A note on the MTF safety pattern
This oscillator uses a well-known technique for fetching higher-timeframe data safely. When On Bar Close is on, the indicator fetches the previous HTF bar's finalized values, which eliminates repainting. When Off, it fetches the current building bar's values, which provides responsiveness at the cost of retroactive display changes.

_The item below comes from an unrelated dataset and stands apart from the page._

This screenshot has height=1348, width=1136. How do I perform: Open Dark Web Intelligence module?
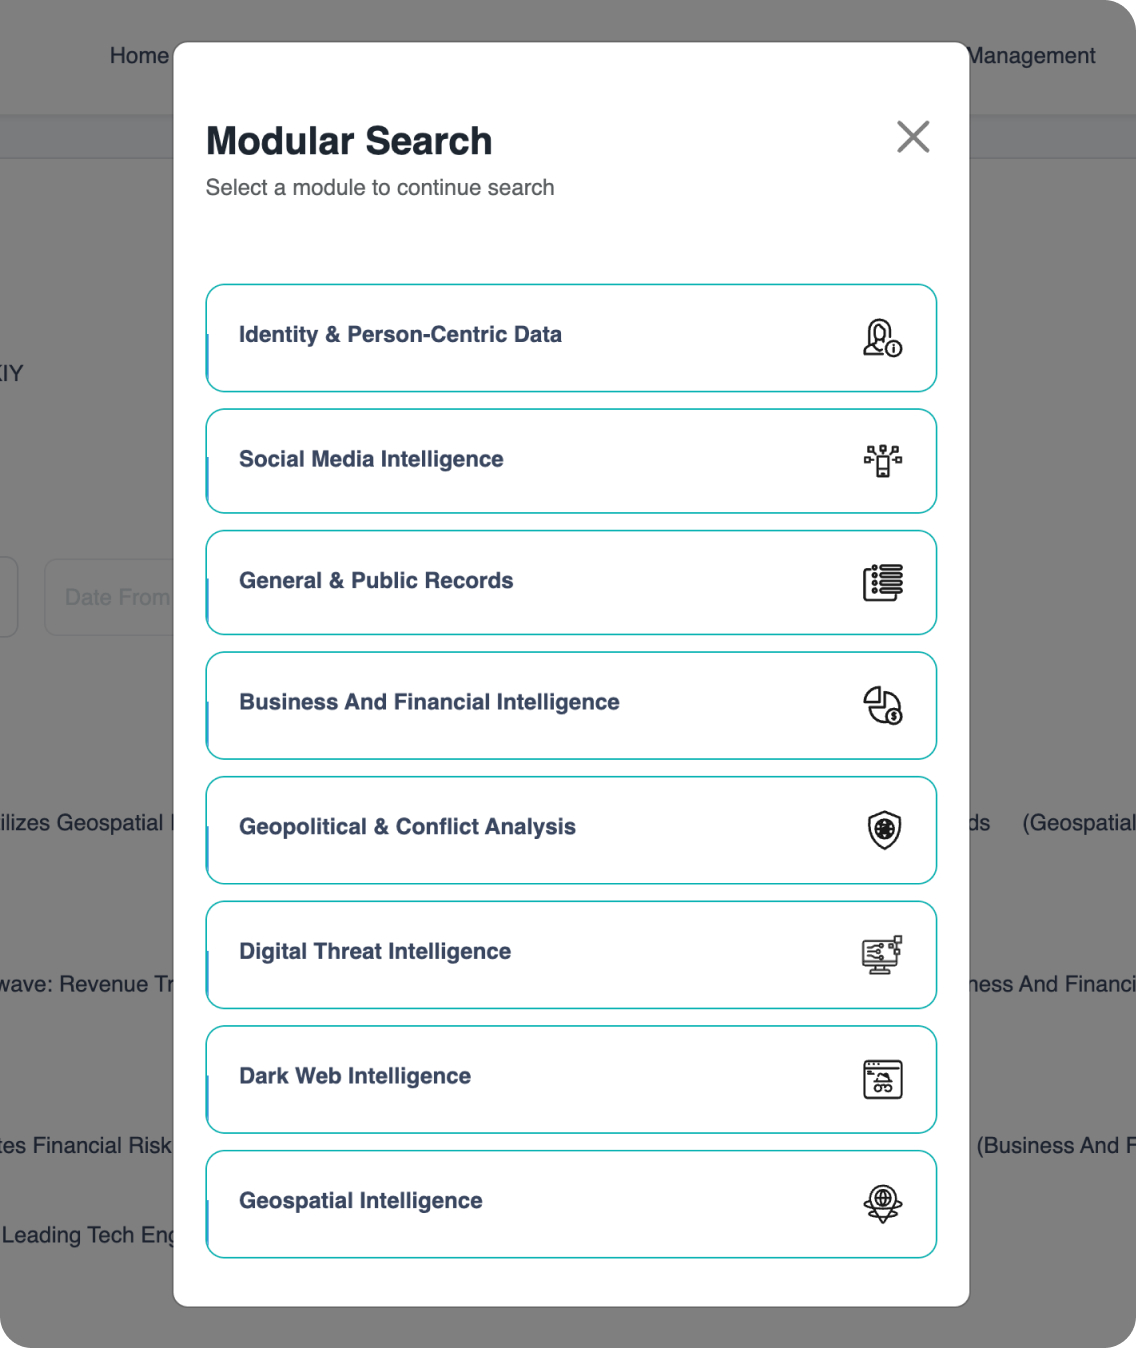tap(355, 1077)
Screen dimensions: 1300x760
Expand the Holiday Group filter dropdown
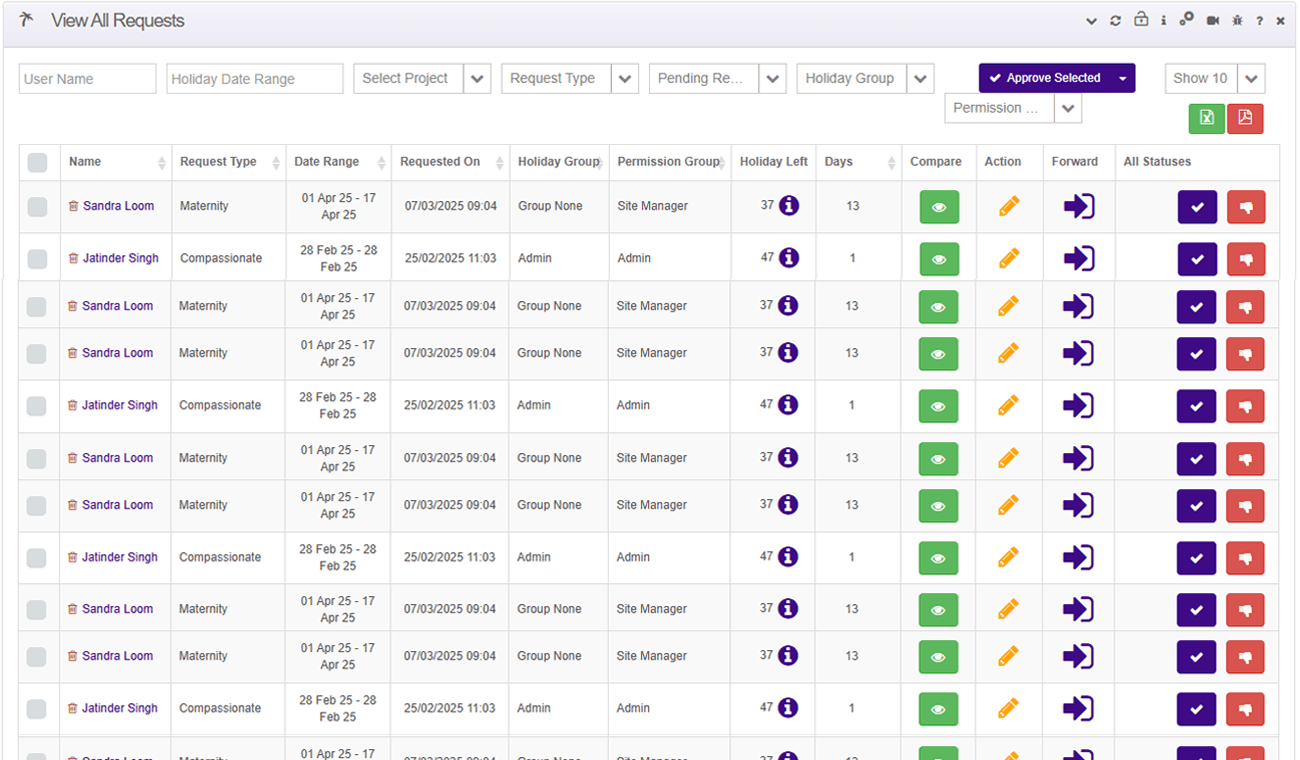[919, 78]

This page is not the right place for the full explanation β see MTF and Repainting for that. The relevant point here is that the stochastic math runs inside the higher-timeframe data context. The ta.stoch(), the K smoothing, and the D smoothing all execute using the higher-timeframe bar series. A K Length of 14 on a 60-minute slot means 14 sixty-minute bars of lookback, not 14 one-minute bars. The slot behaves as if it were a standalone stochastic indicator running on that timeframe's chart β the multi-timeframe request wraps the entire calculation, not just the price data.
The On Bar Close toggle exists because the tradeoff between stability and freshness is a real one, and hiding it from the user would make the tool less honest, not more convenient.